User reports on social media and broadcast engineering websites indicate that Starlink users in Alaska who have hoped for a decent internet connection since the internet was invented are thrilled. Some mention that they occasionally lose Starlink service because their northern latitude is near the edge of the Starlink footprint and there are not enough LEO satellites in orbit over those sparse northern locations to always handle heavy data traffic. Starlink can also slow down if there are too many users per satellite. A full complement of 40,000 LEO satellites will resolve that issue in Alaska and other locations. In the meantime, everyone reports that when it works, which is nearly all the time, it is fabulous.

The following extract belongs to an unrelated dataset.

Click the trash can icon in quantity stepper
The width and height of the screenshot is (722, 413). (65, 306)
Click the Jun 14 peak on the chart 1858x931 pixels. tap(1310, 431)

Starlink offers multiple levels of residential and business service plans and hardware options that require significant due diligence to determine what service level and hardware is best for individual needs and what trade-offs are worth consideration. The latest hardware versions may not be best for you.
For example, the residential antenna covers 110 degrees of sky. The High-Performance antenna sees 140 degrees, allowing it to switch less frequently between satellites. The newest 3rd generation antenna doesn’t have motorized positioning, meaning that as Starlink constellations are adjusted, you will need to manually realign the antenna. The 2nd generation antenna automatically realigns itself. Starlink, like other satellites, is also not immune to rain- or snow-outs.
Starlink service levels begin at “Best Effort” (unlimited data, 2-10 Mbps upload, possibly as low as >1Mbps depending on demand). Starlink “Standard” is unlimited data at 5-10 Mbps uploads. Starlink also offers “Priority” and “Mobile Priority,” with capped data and 8-25 Mbps uploads. High traffic can bog down uplink speeds, but additional satellites will soften the uplink bottleneck over time.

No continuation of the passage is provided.